You would need to take the following steps:

Make sure all LXD daemons are stopped.
Make a backup of your current /var/lib/lxd/database directory on all nodes (for example name it /var/lib/lxd/database.after-upgrade. Do that on all nodes.
Run something like rm -r /var/lib/lxd/database; cp -r /var/lib/lxd/database.bak /var/lib/lxd/database on all nodes, in order to restore the database as it was before the update.
Restart the LXD daemons on all nodes.

Tony_Anytime · February 8, 2019, 4:03pm

I sent you databases, I can’t find the backup files anywhere.

CyrusTheVirusG · February 8, 2019, 4:03pm

I just had this happen, one of my servers was on the candidate branch.

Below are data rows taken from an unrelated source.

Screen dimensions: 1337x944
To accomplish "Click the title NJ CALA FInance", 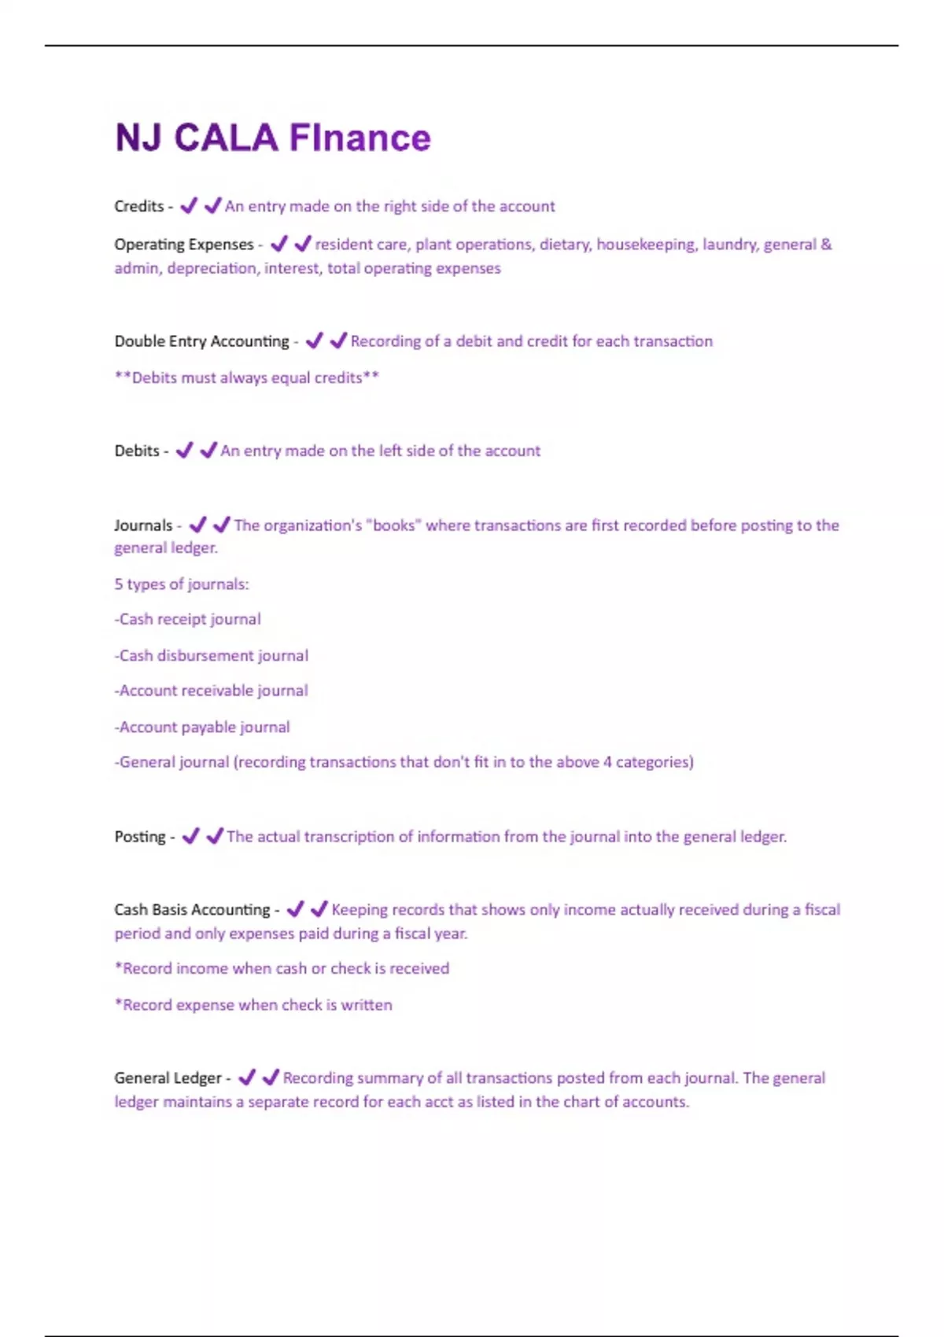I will [272, 138].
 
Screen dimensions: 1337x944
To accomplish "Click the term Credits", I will [138, 206].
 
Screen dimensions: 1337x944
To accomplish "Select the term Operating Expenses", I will [183, 245].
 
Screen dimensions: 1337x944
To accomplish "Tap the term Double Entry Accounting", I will [201, 341].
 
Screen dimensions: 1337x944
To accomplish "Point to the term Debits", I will [136, 451].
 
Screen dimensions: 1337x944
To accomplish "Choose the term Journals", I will [142, 525].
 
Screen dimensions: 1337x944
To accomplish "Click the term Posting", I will [139, 837].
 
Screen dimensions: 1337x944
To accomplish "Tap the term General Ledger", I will [168, 1078].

Switch all your servers to candidate and refresh. Probably after verifying one says 3.10 as the version in logs.

stgraber · February 8, 2019, 4:06pm

@CyrusTheVirusG the log for this user clearly shows an issue with storage configuration which is different than the error you get when you’re out of sync.

freeekanayaka · February 8, 2019, 4:07pm

The fact that you can’t find back up is very weird. Something odd has went on during the upgrade. @stgraber any clue of what could happen that would prevent the backup from being taken? I mean, on all nodes…

CyrusTheVirusG · February 8, 2019, 4:09pm

Are you sure? He said he upgraded one server.